Roma, 19 dicembre 2025 – Ieri sera, alla Galleria Nazionale d’Arte Moderna di Roma, Daniela Otea ha presentato la sua nuova collezione di abiti d’autore, mescolando moda e arte contemporanea in un percorso espositivo che ha coinvolto designer, critici e un pubblico variegato. L’evento è partito puntuale alle 19.30 sotto le alte volte della storica sede di viale delle Belle Arti. L’idea? Esplorare il rapporto tra tessuti, sculture e pitture. Otea l’ha definito “un modo diverso di pensare l’abito, quasi come un’opera da abitare”.
Gli abiti di Daniela Otea — realizzati appositamente con tessuti organici, pigmenti naturali e dettagli ispirati alle opere delle collezioni permanenti — sono stati esposti su manichini immersi tra i quadri di Balla e le sculture di Canova. Tra i presenti anche il direttore della Galleria, Cristiana Collu, che ha spiegato: “Abbiamo voluto aprire le sale a forme diverse di espressione artistica. Qui la moda dialoga con il nostro patrimonio senza sovrastarlo”.
La sala centrale, animata dal chiacchiericcio tipico delle inaugurazioni romane, ospitava la serie “Materia Viva”. Abiti lunghi dalle linee irregolari accanto a tele astratte: i visitatori si sono avvicinati per toccare i filati o soffermarsi sulle cuciture. “È come vedere i colori delle tele prendere forma”, ha sussurrato un giovane studente dell’Accademia di Belle Arti.

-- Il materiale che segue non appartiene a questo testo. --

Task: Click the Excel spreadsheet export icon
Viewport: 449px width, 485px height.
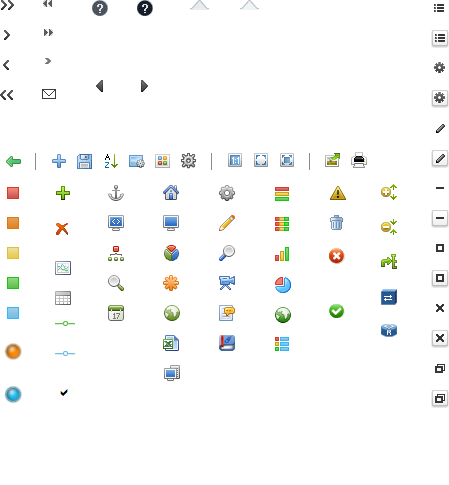Action: [171, 343]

Nata nel 1983 a Parma, Otea ha costruito nel tempo uno stile che unisce arte e moda senza separazioni nette. “Per me non ci sono confini tra discipline”, ha raccontato in conferenza stampa poco prima dell’apertura. “La sfida era confrontarsi con uno spazio come la Galleria Nazionale, carico di storia”.
Le sue creazioni non hanno sfilato su passerelle; sono state mostrate in modo statico e silenzioso. Solo così, con luci soffuse e suoni elettronici in sottofondo, alcuni abiti hanno assunto una presenza quasi scultorea. “Non mi interessa l’effimero — ha detto — ma la relazione tra chi guarda e ciò che indossa”.
Molti esperti hanno seguito con attenzione questo esperimento. Gianni Clerici, storico della moda romana, ha notato che “l’approccio di Daniela richiama certi gesti degli anni ’70: la sartoria che diventa installazione”. Altri hanno sottolineato la distanza dalla moda commerciale: “Non è una collezione prêt-à-porter”, ha chiarito una gallerista milanese presente all’evento.
Durante la serata diversi visitatori — molti giovani ma anche collezionisti affermati — hanno chiesto informazioni su eventuali repliche o acquisti degli abiti esposti. Lo staff di Otea ha precisato: “Sono pezzi unici pensati proprio per questa mostra”. L’atmosfera è rimasta viva fino a tardi; intorno alle 22.30 gruppi ancora sostavano davanti agli abiti più elaborati per scattare foto o scambiarsi impressioni a bassa voce.
Questa iniziativa della Galleria Nazionale segue una tendenza degli ultimi anni: aprire le sale a forme ibride di espressione culturale. Non solo pittura o scultura dunque, ma anche moda sperimentale e design. “Il pubblico risponde bene quando mettiamo insieme linguaggi diversi”, ha raccontato il curatore Marco Baldassarre.
Per Daniela Otea questa mostra segna una tappa importante del suo percorso. Di fronte alla stampa internazionale ha espresso ambizione ma anche prudenza: “Vorrei portare queste installazioni all’estero, magari in Francia o in Giappone. Ogni luogo racconta una storia diversa”.
L’esposizione resterà aperta fino al 7 gennaio 2026. I biglietti si possono comprare online o direttamente alla biglietteria della Galleria Nazionale d’Arte Moderna; orari dalle 9 alle 19 (ultimo ingresso alle 18). L’obiettivo — condiviso da organizzatori e artisti — è offrire una visione più ampia dell’arte: dove l’abito, il gesto creativo e lo spazio si fondono senza soluzione di continuità.